How is aggregation achieved with dynamodb? Mongodb and couchbase have map reduce support.
Lets say we are building a tech blog where users can post articles. And say articles can be tagged.
user
{
id : 1235,
name : "John",
...
}
article
{
id : 789,
title: "dynamodb use cases",
author : 12345 //userid
tags : ["dynamodb","aws","nosql","document database"]
}
In the user interface we want to show for the current user tags and the respective count.
How to achieve the following aggregation?
{
userid : 12,
tag_stats:{
"dynamodb" : 3,
"nosql" : 8
}
}
We will provide this data through a rest api and it will be frequently called. Like this information is shown in the app main page.

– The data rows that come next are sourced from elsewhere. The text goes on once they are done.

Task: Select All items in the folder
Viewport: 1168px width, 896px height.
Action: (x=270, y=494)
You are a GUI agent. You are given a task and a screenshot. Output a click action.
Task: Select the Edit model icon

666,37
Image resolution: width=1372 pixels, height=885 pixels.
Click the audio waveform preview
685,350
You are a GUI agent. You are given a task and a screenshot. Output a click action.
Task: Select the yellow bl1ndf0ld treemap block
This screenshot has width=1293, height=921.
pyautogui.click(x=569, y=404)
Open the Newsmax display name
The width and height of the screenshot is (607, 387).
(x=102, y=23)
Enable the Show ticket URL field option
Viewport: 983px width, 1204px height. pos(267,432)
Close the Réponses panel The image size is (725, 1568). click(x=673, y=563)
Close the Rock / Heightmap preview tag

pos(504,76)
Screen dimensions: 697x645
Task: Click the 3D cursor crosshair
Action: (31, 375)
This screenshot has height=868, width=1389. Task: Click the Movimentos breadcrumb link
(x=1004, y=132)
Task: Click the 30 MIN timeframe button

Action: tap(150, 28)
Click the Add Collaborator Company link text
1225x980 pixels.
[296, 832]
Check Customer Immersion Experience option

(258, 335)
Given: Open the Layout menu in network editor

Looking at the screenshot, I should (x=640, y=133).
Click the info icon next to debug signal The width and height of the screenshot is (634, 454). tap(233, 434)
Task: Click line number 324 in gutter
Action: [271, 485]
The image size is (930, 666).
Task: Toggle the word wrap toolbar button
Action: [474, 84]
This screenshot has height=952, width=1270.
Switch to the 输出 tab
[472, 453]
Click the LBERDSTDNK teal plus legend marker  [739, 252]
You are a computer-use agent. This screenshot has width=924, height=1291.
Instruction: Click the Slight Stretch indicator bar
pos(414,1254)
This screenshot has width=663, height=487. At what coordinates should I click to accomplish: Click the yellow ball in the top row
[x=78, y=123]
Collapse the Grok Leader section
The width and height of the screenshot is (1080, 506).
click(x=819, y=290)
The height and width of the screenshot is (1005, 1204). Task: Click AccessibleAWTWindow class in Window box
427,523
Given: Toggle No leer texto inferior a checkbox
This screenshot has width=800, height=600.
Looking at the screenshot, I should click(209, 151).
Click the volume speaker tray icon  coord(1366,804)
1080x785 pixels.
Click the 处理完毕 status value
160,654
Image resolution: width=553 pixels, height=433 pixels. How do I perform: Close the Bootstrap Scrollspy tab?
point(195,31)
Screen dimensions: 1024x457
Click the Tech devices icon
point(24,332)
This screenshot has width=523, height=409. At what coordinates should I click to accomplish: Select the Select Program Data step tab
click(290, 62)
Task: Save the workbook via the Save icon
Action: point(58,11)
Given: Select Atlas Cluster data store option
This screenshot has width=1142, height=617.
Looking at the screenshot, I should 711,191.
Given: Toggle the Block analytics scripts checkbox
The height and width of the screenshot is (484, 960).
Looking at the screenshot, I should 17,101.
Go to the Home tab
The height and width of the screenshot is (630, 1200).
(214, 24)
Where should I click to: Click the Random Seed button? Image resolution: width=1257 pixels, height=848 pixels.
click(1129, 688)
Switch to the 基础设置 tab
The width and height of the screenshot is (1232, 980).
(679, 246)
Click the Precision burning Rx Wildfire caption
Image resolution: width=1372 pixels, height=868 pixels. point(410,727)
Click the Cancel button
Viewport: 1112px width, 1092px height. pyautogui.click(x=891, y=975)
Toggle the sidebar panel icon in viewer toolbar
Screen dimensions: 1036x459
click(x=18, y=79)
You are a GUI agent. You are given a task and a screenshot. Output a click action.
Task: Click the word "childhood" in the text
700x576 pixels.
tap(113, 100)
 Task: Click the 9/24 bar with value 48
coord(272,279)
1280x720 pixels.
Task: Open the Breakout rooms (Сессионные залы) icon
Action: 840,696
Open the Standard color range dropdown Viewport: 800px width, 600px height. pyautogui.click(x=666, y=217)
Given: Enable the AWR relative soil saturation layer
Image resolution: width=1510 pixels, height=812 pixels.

I can think of extracting all documents and doing aggregation at the application level. But I feel my read capacity units will be exhausted
Can use tools like EMR, redshift, bigquery, aws lambda. But I think these are for datawarehousing purpose.
I would like to know other and better ways of achieving the same.
How are people achieving dynamic simple queries like these having chosen dynamodb as primary data store considering cost and response time.
Long story short: Dynamo does not support this. It's not build for this use-case. It's intended for quick data access with low-latency. It simply does not support any aggregating functionality.
You have three main options:
Export DynamoDB data to Redshift or EMR Hive. Then you can execute SQL queries on a stale data. The benefit of this approach is that it consumes RCUs just once, but you will stick with outdated data.
Use DynamoDB connector for Hive and directly query DynamoDB. Again you can write arbitrary SQL queries, but in this case it will access data in DynamoDB directly. The downside is that it will consume read capacity on every query you do.
Maintain aggregated data in a separate table using DynamoDB streams. For example you can have a table UserId as a partition key and a nested map with tags and counts as an attribute. On every update in your original data DynamoDB streams will execute a Lambda function or some code on your hosts to update aggregate table. This is the most cost efficient method, but you will need to implement additional code for each new query.
Of course you can extract data at the application level and aggregate it there, but I would not recommend to do it. Unless you have a small table you will need to think about throttling, using just part of provisioned capacity (you want to consume, say, 20% of your RCUs for aggregation and not 100%), and how to distribute your work among multiple workers.
Both Redshift and Hive already know how to do this. Redshift relies on multiple worker nodes when it executes a query, while Hive is based on top of Map-Reduce. Also, both Redshift and Hive can use predefined percentage of your RCUs throughput.
Dynamodb is pure key/value storage and does not support aggregation out of the box.
If you really want to do aggregation using DynamoDB here some hints.
For you particular case lets have table named articles.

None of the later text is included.